When you are playing with virtualization and cloud technology, you will sooner or later realize that the resources of an average lab PC are limited. Especially memory can easily become a bottleneck if you need to spin up more than just a few virtual machines on an average desktop computer. Public cloud platforms, however, offer a virtually unlimited scalability – so why not moving your lab into the cloud to build a cloud in the cloud? In this post, I show you how this can be done and what you need to keep in mind when selecting your platform.
The all-in-one setup on Packet.net
Over the last couple of month, I have spend time playing with OpenStack, which involves a minimal but constantly growing installation of OpenStack on a couple of virtual machines running on my PC. While this was working nicely for the first couple of weeks, I soon realized that scaling this would require more resources – especially memory – than an average PC typically has. So I started to think about moving my entire setup into the cloud.
Of course my first idea was to use a bare metal platform like Packet.net to bring up a couple of physical nodes replacing the VirtualBox instances used so far. However, there are some reasons why I dismissed this idea again soon.
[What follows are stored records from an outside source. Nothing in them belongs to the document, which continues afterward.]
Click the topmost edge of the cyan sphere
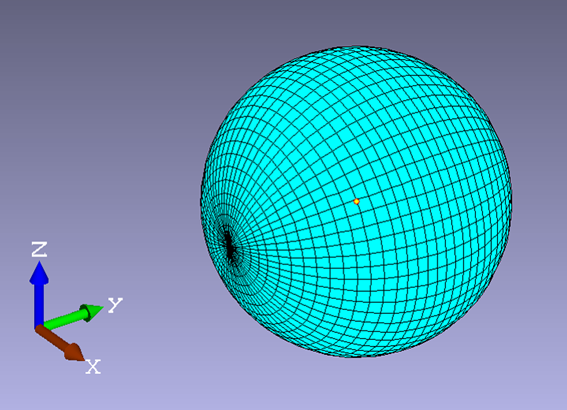 tap(356, 47)
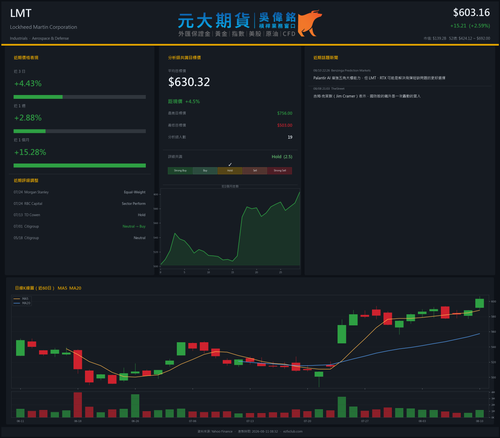
Task: Click the $630.32 average target price
Action: tap(189, 82)
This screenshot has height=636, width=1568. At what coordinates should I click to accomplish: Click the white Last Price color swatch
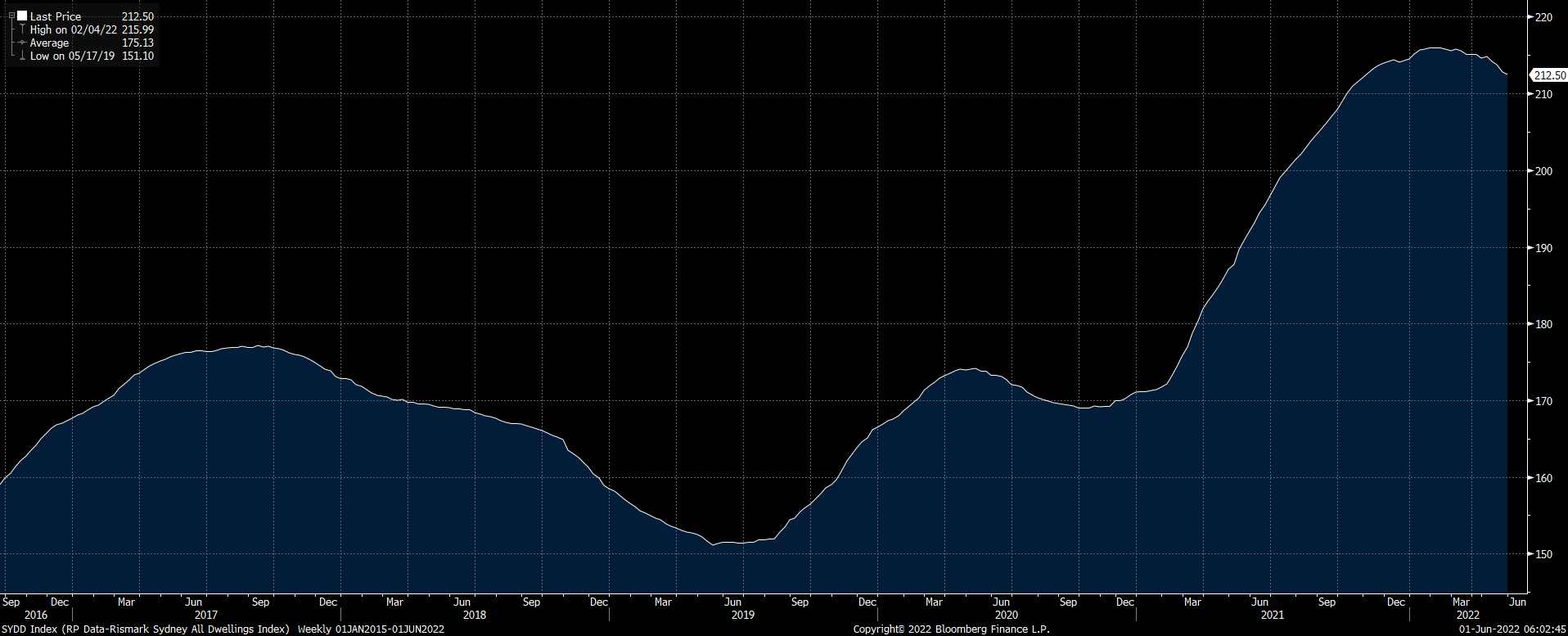tap(22, 16)
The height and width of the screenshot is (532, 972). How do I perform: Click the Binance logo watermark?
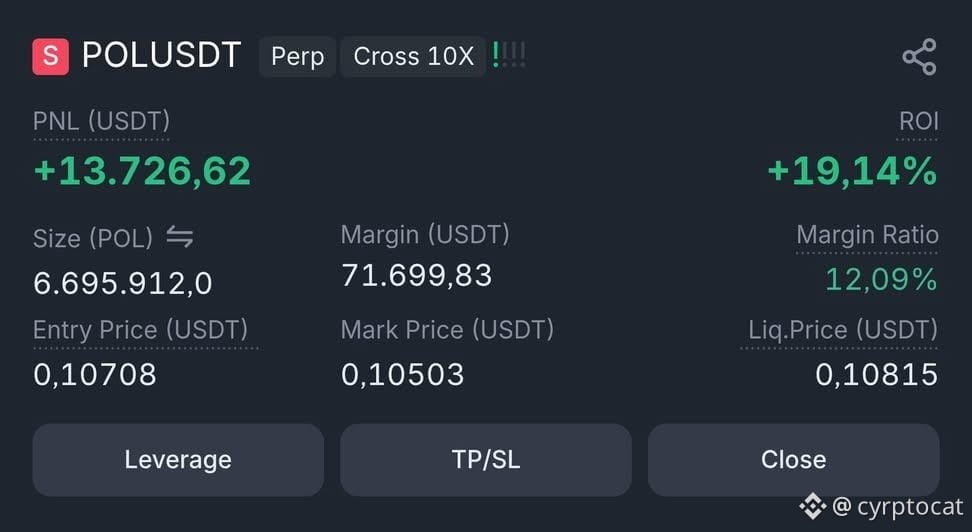point(812,507)
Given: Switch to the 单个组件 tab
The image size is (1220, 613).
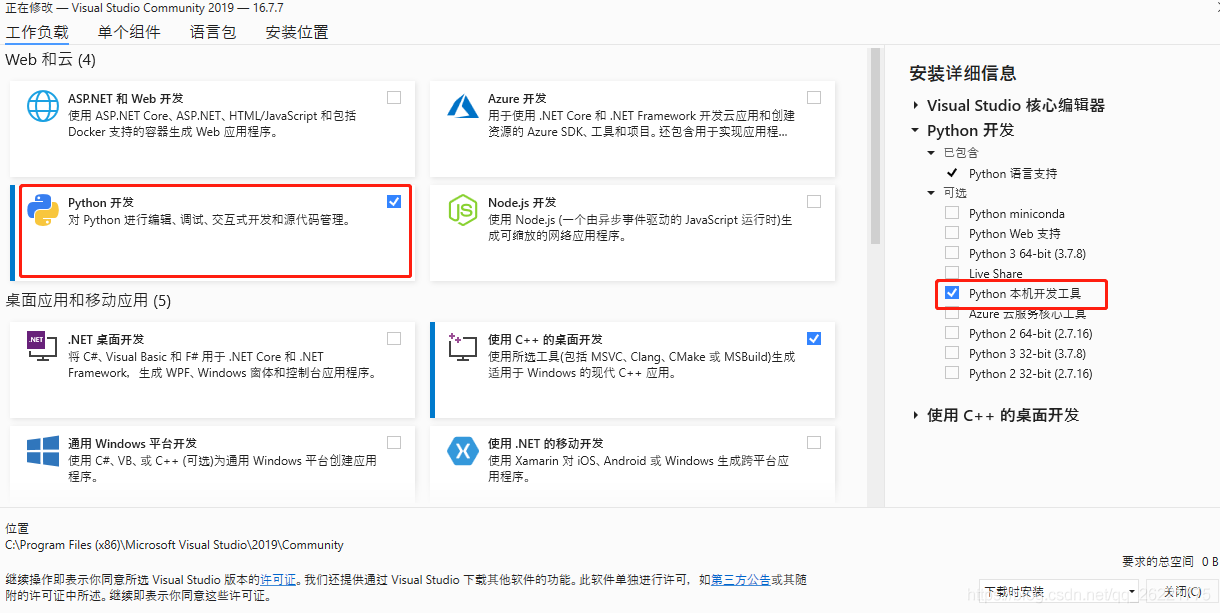Looking at the screenshot, I should tap(129, 32).
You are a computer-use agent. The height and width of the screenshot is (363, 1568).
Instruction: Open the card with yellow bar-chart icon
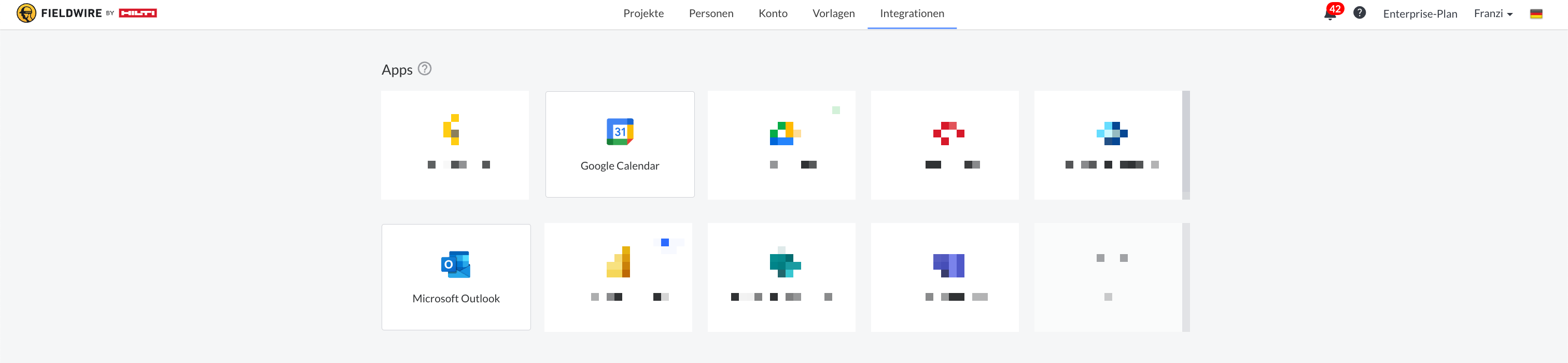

First, for a reasonably realistic setup, I would need at least five nodes – a controller node, a network node, two compute nodes and a storage node. Each of these nodes would need at least two network interfaces – the network node would actually need three – and the nodes would need direct layer 2 connectivity. With the networking options offered by Packet, this is not easily possible. Yes, you can create layer two networks on Packet, but there are some limitations – you can have at most two interfaces of which one might be needed for the SSH access and therefore cannot be used for a private network. In addition, this feature requires servers of a minimum size, which makes it a bit more expensive than what I was willing to spend for a playground. Of course we could collapse all logical network interfaces into a single physical interface, but as one of my main interests is exploring different networking options this is not what I want to do.
Therefore, I decided to use a slightly different approach on Packet which you might call the all-in-one approach – I simply moved my entire lab host into the cloud. Thus, I would get one sufficiently large bare metal server on Packet (with at least 32 GB of RAM, which is still quite affordable), install all the tools I would also need on my local lab host (Vagrant, VirtualBox, Ansible,..) and run the lab there as usual. Thus our OpenStack nodes are VirtualBox instances running on bare metal, and the instances that we bring up in Nova are using QEMU as nested virtualization on Intel CPUs is not supported by VirtualBox.
To automate this setup using Ansible, we can employ two stages. The first stage uses the Packet Ansible modules to create the lab host, set up the SSH configuration, install all the required software on the lab host, create a user and set up a basic firewall. We also need to install a few additional packages as the installation of VirtualBox will require some kernel modules to be built. In the second stage, we can then run the actual lab by fetching the latest version of the lab setup from the GitHub repository and invoking Vagrant and Ansible on the lab host.
If you want to try this, you will of course need a valid Packet.net account. Once you have that, head over to the Packet console and grab an API key. Put this API key into the environment variable PACKET_API_TOKEN. Next, create an SSH key pair called packet-default-key and place the private and public key in the .ssh subdirectory of your home directory. This SSH key will be added as authorized key to the lab host so that you can SSH into it. Finally, clone the GitHub repository and run the main playbook.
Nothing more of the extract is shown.